BiocBuildDB is an R package that provides tools for managing and querying a database of Bioconductor build reports. These reports contain information about the build status of Bioconductor packages across different platforms and R versions.
Data flow
Each day, the Bioconductor build reports are processed to generate structured tables of build results. These tables are stacked to generate a longitudinal record of build results available as parquet files. The data flow for the entire process is outlined in the diagram below.
flowchart TD
%% =========================
%% Phase A: Daily extraction
%% =========================
A[Bioconductor<br/>Daily Build Reports]
-->|daily| B[Parse & Normalize<br/>Build Metadata]
B -->|md5 hashed<br/>by build report| C1[info.csv]
B -->|md5 hashed<br/>by build report| C2[build_summary.csv]
B -->|md5 hashed<br/>by build report| C3[propagation_status.csv]
%% =========================
%% Phase B: Longitudinal stacking
%% =========================
C1 -->|append new report| D1[info.parquet<br/>partitioned by date]
C2 -->|append new report| D2[build_summary.parquet<br/>partitioned by date]
C3 -->|append new report| D3[propagation_status.parquet<br/>partitioned by date]
%% =========================
%% Storage layer
%% =========================
D1 --> E[(Object Storage\nS3 / GCS)]
D2 --> E
D3 --> E
%% =========================
%% Storage layer
%% =========================
E -->|Usage| U[BiocBuildDB R Package]
E -->|Usage| DASH[Third party dashboards]

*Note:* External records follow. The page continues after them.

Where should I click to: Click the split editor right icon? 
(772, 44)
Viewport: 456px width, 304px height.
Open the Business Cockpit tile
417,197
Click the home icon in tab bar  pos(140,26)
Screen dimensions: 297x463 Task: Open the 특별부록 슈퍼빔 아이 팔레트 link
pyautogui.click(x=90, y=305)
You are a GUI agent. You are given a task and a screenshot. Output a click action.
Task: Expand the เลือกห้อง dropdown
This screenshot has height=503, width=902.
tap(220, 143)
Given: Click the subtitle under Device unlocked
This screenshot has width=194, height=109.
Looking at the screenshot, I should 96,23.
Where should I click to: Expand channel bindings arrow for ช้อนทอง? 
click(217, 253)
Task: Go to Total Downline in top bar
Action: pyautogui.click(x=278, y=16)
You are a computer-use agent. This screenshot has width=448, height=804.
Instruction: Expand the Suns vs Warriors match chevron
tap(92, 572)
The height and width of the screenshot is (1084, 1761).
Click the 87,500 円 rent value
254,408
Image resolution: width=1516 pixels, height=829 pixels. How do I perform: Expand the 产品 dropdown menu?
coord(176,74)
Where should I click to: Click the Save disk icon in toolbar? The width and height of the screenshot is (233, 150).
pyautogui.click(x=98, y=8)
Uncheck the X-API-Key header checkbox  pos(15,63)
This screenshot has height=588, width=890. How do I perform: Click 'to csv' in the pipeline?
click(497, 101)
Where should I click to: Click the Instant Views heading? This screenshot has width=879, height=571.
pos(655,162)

E -->|Usage| ANALYSIS[Analytics]
%% =========================
%% Styling
%% =========================
classDef source fill:#eef,stroke:#446;
classDef daily fill:#efe,stroke:#484;
classDef parquet fill:#ffe,stroke:#aa4;
classDef storage fill:#fdf6e3,stroke:#b58900;
class A source;
class C1,C2,C3 daily;
class D1,D2,D3 parquet;
class E storage;
Installation
You can install the development version of BiocBuildDB from GitHub with:
# install.packages("BiocManager")
BiocManager("seandavi/BiocBuildDB")